くちびるグラフィティ
声は文字と異なりかたちがない。林葵衣はこれら見えない声に「かたち」を与えてきた。
その手法は、口紅を塗った唇をキャンバスや壁、窓などに向かって詩や言葉を発話し、声の痕跡=口紅の唇拓を残すというものだ。
画面に現れる声の「かたち」は、林個人の身体性を生々しく可視化するだけでなく、文字や声の形象と抽象性を伝える。
KUNST ARZTで開催された林の個展「詩の復唱」は、「詩」を主題に構成された。林は平仮名を覚えるために仮名を重複させずに網羅した手習い歌「いろは歌」から現代のポップミュージックまで、韻律をもと作られた詩歌を口遊んだ。
展示は古語のいろは歌から始まる。「いろはにほへとちりぬるを」を発話した《いろは歌》、平安初期の《あめつちの詩》、明治時代に生まれた《とりなくこゑす》が並び、古典に新たな息を吹き込んだ。小品の《Lotus》と《はす》、《格子/grid》では日英で同じ意味の単語を発音し、二ヶ国語の「かたち」の差異を見せる。
小部屋の壁面には、アメリカのシンガーソングライター、ドン・マクリーンが1971年に発表した自伝的な楽曲《American pie》
が天井から床まで壁全面に発話された。「The day the music died(その日音楽は死んだ)」と何度も復唱されるリフレインは、ダイイングメッセージのように生の痕跡を示す。最後は唇拓した糸の束が解れて空間に消える《声の解体/scrap of voice》で終わる。
古今東西さまざまな詩歌で選曲構成された本展の出品リスト=プレイリストは、見えるのに読めない意味と発話の違い、二言語、古語と現代語のズレをあらわす声のグラフィスム、口紅のグラフィティだ。

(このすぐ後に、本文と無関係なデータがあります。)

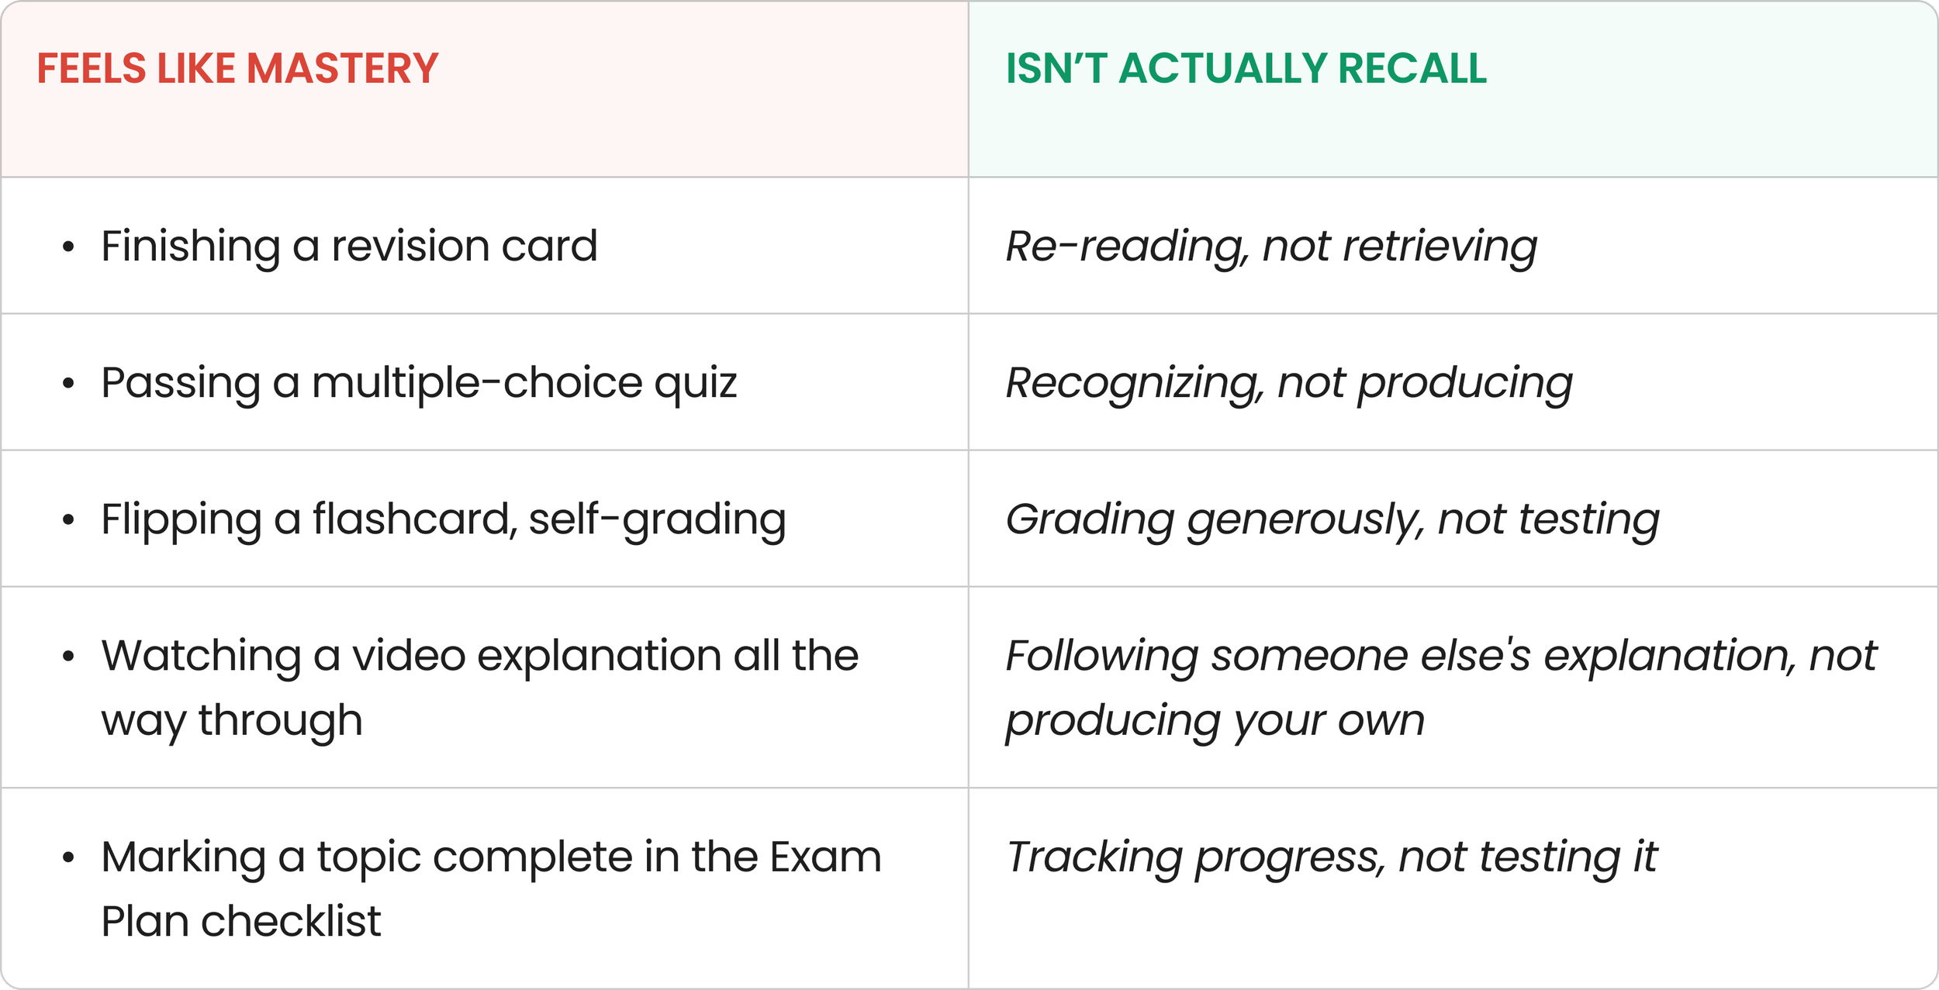The width and height of the screenshot is (1939, 990).
Task: Click the words Plan checklist
Action: pos(241,922)
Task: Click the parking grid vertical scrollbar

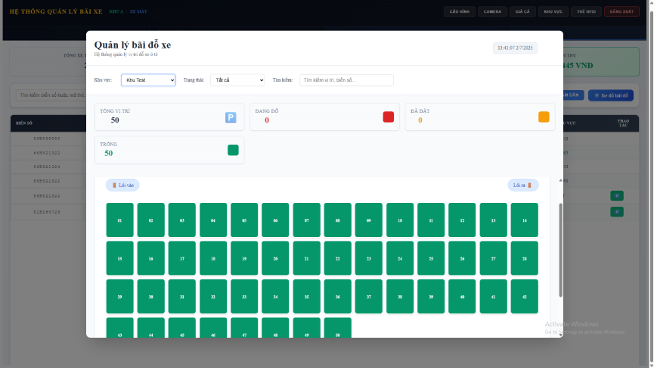Action: pos(560,250)
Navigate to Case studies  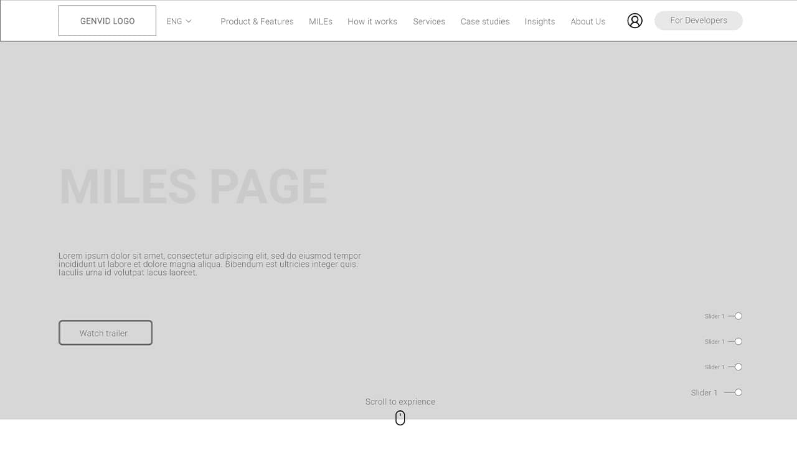tap(485, 21)
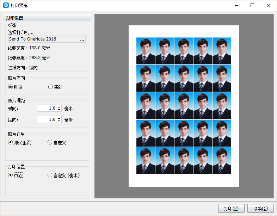Open printer selection with the ellipsis button
This screenshot has height=216, width=277.
click(82, 39)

詩の統辞法(シンタックス)が解体した見る詩とも言える本展から想起したのは、1950年代にドイツ、ブラジルで始まった文字や色面で構成する
前衛的な詩の運動コンクリート・ポエトリー(具体詩)だ。日本では漢字による構成詩「闇」「川または州」などを詩作した新国誠一の活動が知られる。
声に出して読むことが不可能な視覚詩の言葉の物質性、音とかたちの探究は本展にも通じる。林は、詩を統辞法や書物から展示空間へ解放し、視覚的、身体的に詩を配置、構成する空間詩へと展開したからだ。
そもそも人類最初の詩は、文字で書かれるのではなく、声で発せられた。その後、人類は文字や印刷、デジタル技術を発明し、声を言葉として記録する活字文化を築いてきた。林の「詩の復唱」は、文字や言葉が画一化してきた現代社会にあって、言葉に生気を取り戻そうとするささやかな運動なのかもしれない。
平田 剛志 (美術批評)
(2019.09.01)
撮影|守屋友樹
Aoi Hayashi Echo of Verse
Lips Graffiti
Voice has no shape unlike letters. Aoi Hayashi has been giving “shape” to invisible voice.
She leaves the trace of voice, meaning leaving lipstick prints, by uttering poems and words on canvases, walls, or windows with her own lips.
The shape appeared on a plane surface of objects visualizes her own physicality vividly and coveys shape and abstractness of letters and voice.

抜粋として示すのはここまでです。